# New Relic ML Performance Monitoring - Bring Your Own Data

[ml-performance-monitoring](https://github.com/newrelic-experimental/ml-performance-monitoring) provides a Python library for sending machine learning models' inference data and performance metrics into New Relic. 
<br>
By using this package, you can easily and quickly monitor your model, directly from a Jupyter notebook or a cloud service. 
<br>
The package is ML framework agnostic and can be quickly integrated.
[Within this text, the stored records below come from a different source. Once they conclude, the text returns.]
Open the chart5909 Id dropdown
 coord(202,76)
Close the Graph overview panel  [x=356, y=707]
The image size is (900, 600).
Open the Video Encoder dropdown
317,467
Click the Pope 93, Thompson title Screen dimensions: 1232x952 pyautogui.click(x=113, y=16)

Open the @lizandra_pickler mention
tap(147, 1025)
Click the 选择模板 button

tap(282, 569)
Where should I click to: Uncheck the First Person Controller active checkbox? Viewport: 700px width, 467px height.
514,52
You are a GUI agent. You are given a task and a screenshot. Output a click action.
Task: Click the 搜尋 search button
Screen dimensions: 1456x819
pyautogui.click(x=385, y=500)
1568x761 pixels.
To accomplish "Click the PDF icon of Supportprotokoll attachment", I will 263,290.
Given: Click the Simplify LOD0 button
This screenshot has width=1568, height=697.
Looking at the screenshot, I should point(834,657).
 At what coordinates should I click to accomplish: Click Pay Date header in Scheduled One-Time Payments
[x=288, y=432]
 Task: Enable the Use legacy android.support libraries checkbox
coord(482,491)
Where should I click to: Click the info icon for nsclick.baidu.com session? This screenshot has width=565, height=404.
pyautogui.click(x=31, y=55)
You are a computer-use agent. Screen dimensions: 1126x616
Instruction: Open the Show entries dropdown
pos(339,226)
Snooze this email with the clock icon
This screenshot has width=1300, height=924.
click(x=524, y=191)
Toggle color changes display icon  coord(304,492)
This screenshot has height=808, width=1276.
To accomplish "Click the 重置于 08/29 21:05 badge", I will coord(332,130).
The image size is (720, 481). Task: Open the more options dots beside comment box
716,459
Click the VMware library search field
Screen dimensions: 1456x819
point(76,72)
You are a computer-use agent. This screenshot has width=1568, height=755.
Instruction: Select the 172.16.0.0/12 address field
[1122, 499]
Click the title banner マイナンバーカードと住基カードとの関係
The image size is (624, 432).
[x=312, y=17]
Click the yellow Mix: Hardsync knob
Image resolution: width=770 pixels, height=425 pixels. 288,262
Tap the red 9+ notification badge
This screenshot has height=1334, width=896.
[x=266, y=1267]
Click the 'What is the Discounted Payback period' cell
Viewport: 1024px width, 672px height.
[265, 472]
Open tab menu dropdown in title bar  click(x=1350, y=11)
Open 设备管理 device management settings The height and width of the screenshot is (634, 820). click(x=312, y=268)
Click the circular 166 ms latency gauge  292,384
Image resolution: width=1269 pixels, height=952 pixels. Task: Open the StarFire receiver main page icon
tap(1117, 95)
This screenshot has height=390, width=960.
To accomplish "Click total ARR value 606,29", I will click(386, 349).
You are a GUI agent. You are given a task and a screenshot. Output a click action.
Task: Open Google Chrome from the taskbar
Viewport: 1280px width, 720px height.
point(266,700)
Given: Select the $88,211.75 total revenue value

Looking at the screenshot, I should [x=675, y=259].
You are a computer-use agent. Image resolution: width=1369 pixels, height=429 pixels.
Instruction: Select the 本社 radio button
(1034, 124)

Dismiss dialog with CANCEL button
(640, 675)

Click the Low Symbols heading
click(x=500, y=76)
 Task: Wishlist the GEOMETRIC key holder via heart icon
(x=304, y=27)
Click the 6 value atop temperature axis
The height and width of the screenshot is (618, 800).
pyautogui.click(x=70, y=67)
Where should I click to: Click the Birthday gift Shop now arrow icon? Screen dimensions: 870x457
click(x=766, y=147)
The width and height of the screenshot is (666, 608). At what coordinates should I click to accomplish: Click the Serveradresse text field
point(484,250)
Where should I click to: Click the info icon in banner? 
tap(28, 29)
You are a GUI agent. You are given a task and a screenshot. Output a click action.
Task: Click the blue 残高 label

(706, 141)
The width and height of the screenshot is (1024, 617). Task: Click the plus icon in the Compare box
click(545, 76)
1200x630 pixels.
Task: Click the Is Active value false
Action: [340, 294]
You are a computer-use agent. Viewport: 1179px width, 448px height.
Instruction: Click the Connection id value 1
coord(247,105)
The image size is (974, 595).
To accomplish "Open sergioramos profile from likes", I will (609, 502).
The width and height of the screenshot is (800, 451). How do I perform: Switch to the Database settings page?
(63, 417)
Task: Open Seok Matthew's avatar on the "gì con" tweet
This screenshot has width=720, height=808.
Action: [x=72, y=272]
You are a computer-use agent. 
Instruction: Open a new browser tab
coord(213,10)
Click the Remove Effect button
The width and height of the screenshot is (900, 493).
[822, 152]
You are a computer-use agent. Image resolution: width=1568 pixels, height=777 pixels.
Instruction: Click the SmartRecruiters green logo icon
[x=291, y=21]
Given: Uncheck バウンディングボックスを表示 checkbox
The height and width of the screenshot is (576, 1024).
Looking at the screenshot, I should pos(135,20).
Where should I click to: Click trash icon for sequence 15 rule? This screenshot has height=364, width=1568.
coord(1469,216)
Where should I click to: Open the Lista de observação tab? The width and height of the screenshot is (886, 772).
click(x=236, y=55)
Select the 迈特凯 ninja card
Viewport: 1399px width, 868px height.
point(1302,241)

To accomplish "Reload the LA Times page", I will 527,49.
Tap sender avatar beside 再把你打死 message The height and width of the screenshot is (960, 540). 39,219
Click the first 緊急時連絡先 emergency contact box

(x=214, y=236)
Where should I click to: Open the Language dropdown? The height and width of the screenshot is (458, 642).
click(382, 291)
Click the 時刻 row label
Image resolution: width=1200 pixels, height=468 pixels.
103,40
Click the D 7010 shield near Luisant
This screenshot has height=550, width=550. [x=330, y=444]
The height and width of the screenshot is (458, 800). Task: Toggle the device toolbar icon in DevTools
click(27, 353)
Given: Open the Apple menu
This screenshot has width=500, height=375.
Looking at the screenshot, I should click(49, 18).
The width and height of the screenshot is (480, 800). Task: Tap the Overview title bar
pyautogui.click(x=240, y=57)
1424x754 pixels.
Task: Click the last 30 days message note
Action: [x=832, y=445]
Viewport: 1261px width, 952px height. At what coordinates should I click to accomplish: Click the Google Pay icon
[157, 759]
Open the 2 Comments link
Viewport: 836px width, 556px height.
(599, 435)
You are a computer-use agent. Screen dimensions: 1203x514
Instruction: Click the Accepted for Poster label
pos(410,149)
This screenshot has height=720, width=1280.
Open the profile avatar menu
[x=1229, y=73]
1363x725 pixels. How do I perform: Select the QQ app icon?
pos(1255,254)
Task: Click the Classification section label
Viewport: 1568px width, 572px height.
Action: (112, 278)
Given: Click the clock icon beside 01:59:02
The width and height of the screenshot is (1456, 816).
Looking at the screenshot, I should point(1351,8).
It is based on the newrelic-telemetry-sdk-python library.
<br>
It is based on the [newrelic-telemetry-sdk-python](https://github.com/newrelic/newrelic-telemetry-sdk-python) library.


This notebook provides an example of sending inference data and metrics of an XGBoost model

<U>Note</U>- this notebook uses the libraries:
* numpy
* pandas
* sklearn

### 0. Install libraries

In [1]:
!pip3 install git+https://github.com/newrelic-experimental/ml-performance-monitoring.git

In [2]:
!pip3 install pandas scikit-learn

### 1. Import libraries


In [3]:
import numpy as np
import pandas as pd
from sklearn.ensemble import RandomForestClassifier

from ml_performance_monitoring.monitor import MLPerformanceMonitoring
from ml_performance_monitoring.psi import calculate_psi

### 2. Load the Iris dataset and split it into train and test sets

In [4]:
from sklearn.datasets import load_iris
from sklearn.model_selection import train_test_split

iris_dataset = load_iris()
X, y = (
    iris_dataset["data"],
    iris_dataset["target"],
)

X_train, X_test, y_train, y_test = train_test_split(X, y, test_size=0.5, random_state=1)

X[:5], y[:5]

(array([[5.1, 3.5, 1.4, 0.2],
        [4.9, 3. , 1.4, 0.2],
        [4.7, 3.2, 1.3, 0.2],
        [4.6, 3.1, 1.5, 0.2],
        [5. , 3.6, 1.4, 0.2]]),
 array([0, 0, 0, 0, 0]))

### 3. Fitting Random Forest Classification model



In [5]:
from sklearn.feature_selection import SelectKBest, chi2
from sklearn.pipeline import Pipeline

# Set up a pipeline with a feature selection preprocessor that
# selects the top 2 features to use.
# The pipeline then uses a RandomForestClassifier to train the model.

pipeline = Pipeline(
    [
        ("feature_selection", SelectKBest(chi2, k=2)),
        ("classification", RandomForestClassifier()),
    ]
)
pipeline.fit(X_train, y_train)

Pipeline(steps=[('feature_selection',
                 SelectKBest(k=2, score_func=<function chi2 at 0x16c941ca0>)),
                ('classification', RandomForestClassifier())])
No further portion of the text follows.